Avec la crise, de nouvelles initiatives voient le jour. Certaines sont aussi portées par des collectivités locales ou associations d’élus qui s’efforcent d’aider les petits commerçants à traverser la crise. La CCI de Seine-et-Marne et l’Association des maires ruraux ont lancé www.vivonslocal.org. Autre exemple, la région Occitanie a mis sur pied sur son site Internet l’opération «Solidarité Occitanie Alimentation» : une carte permet aux consommateurs de visualiser et entrer en contact avec environ 4 000 de commerçants et petits producteurs locaux qui s’y sont inscrits. Le Conseil du commerce de France (CdCF),et la CMA, chambre des métiers et de l’artisanat, affichent leur soutien à la plate-forme www.soutien-commercants-artisans.fr. Une initiative privée, mais gratuite pour les commerçants et artisans qui s’y inscrivent, le temps de la crise. Les consommateurs peuvent y acheter des bons d’achats, dont les montants sont reversés aux TPE. En 10 jours seulement, la plateforme a reçu 400 inscriptions, et cumulé 35 000 euros de commandes. «Nous soutenons ce dispositif car il est accessible à des commerçants qui n’ont pas pris le virage numérique et qui connaissent des problèmes de trésorerie. Il apporte une réponse au besoin immédiat de cash, et permet de se familiariser avec le numérique», explique William Koeberlé, président du CdCF. 
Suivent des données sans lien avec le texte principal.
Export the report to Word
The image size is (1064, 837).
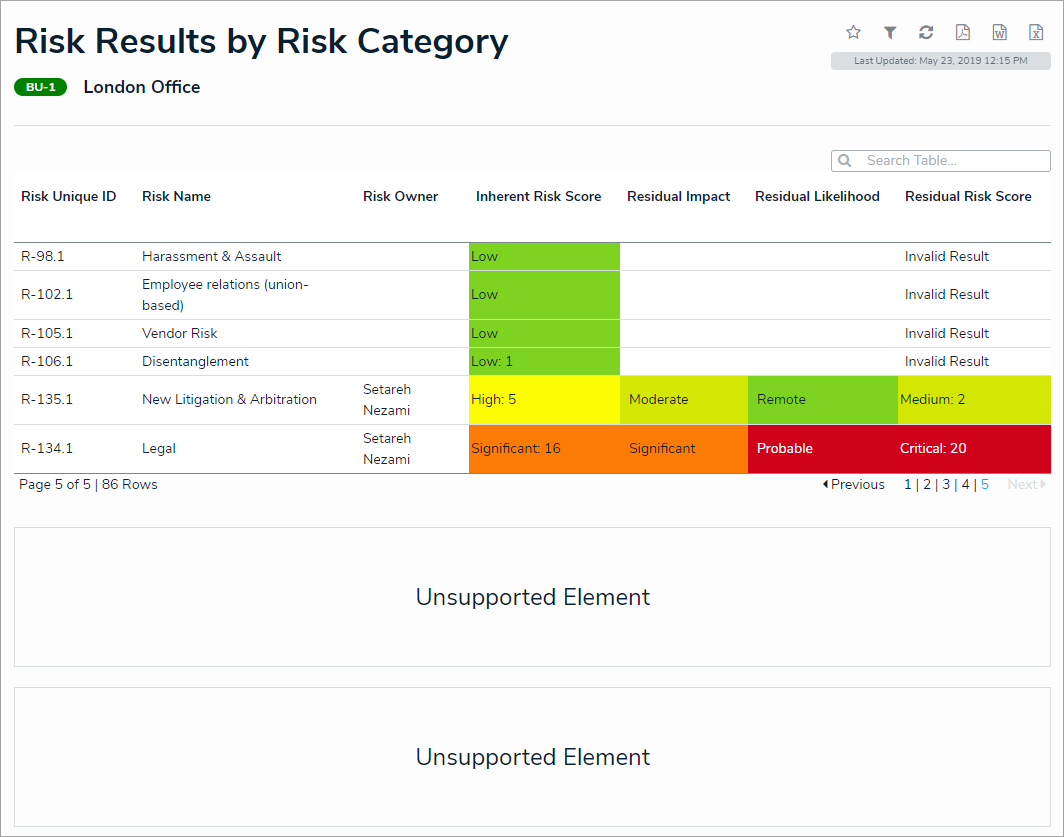tap(999, 32)
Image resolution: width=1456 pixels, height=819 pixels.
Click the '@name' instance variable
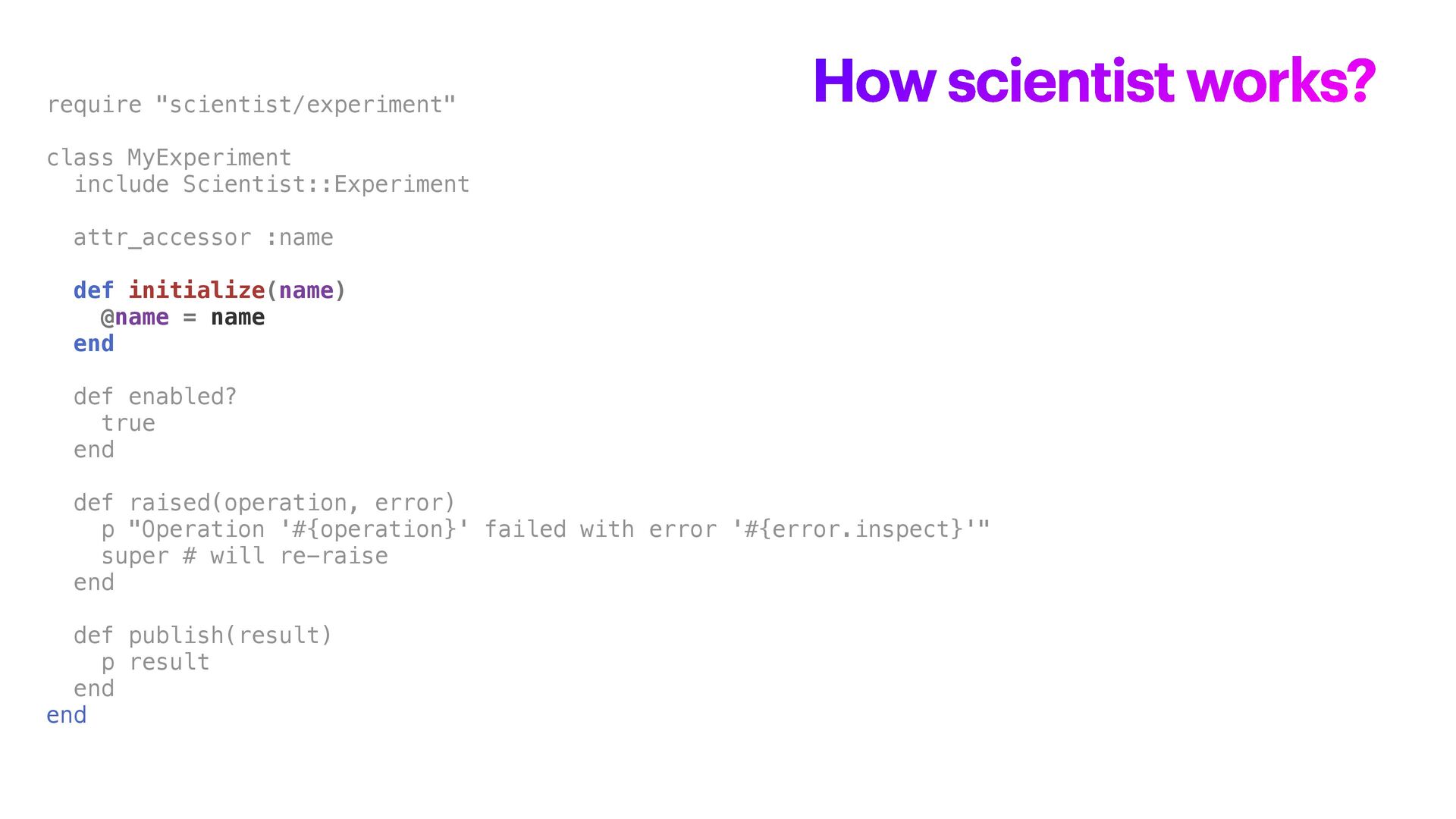(135, 317)
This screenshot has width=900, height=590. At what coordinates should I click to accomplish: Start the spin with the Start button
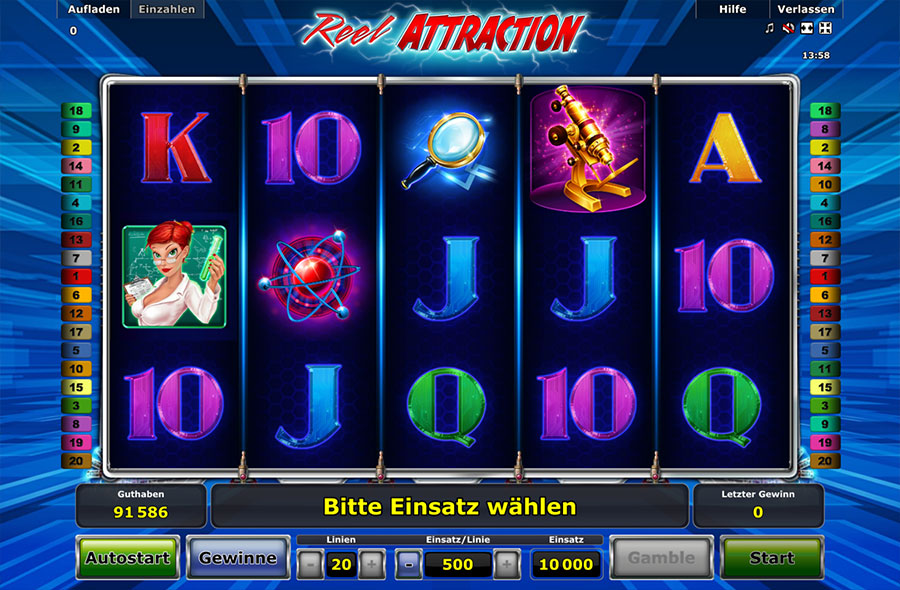[x=772, y=557]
Un retard numérique qui se paie très cher 

L’état des lieux, en matière de numérisation des commerces, est «désastreux», rappelle William Koeberlé,  qui évoque 500 000 entreprises de commerce sur 900 000 qui ne sont pas encore sur Internet. «Même avant la crise, il était déjà important d’être en ligne. Ne pas y être, c’est comme ne avoir de vitrine. Mais en juin, on se disait encore que ce n’était pas forcément indispensable d’investir de manière urgente….Aujourd’hui,  on est loin de ce qu’on aurait pu faire, si l’on s’était préparé», témoigne-t-il. Les rapports publics ne manquent pas, qui pointent le retard numérique des TPE. Dernier en date, un rapport sénatorial, «l’accompagnement de la transition numérique des PME : comment la France peut-elle rattraper son retard» de juillet 2019, alignait les constats. Alors que sept consommateurs sur 10 achètent et paient en ligne, une PME sur huit fait usage de solutions de vente en ligne. 63 % des TPE françaises disposent d’un site Internet, contre 91% en Allemagne. Au niveau budgétaire, 61 % des PME et des TPE consacrent  moins de 300 euros par an à leur  présence en ligne. 
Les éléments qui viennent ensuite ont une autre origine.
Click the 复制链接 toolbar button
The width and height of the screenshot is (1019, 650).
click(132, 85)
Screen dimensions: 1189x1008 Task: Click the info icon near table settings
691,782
Les causes principalement évoquées pour expliquer ce retard relèvent du fonctionnement  inhérent des TPE (manque de temps, de compétences internes…). William  Koeberlé en ajoute une : «malheureusement, beaucoup de mauvais prestataires sont passés par là, pour faire payer très chers des outils non adaptés». En terme de politique publique, l’enjeu a été depuis longtemps identifié. Lancé en novembre 2018, un dispositif supposé accompagner les entrepreneurs, notamment grâce à la plateforme FranceNum, est demeurée largement inopérant, d’après les rapporteurs du rapport sénatorial.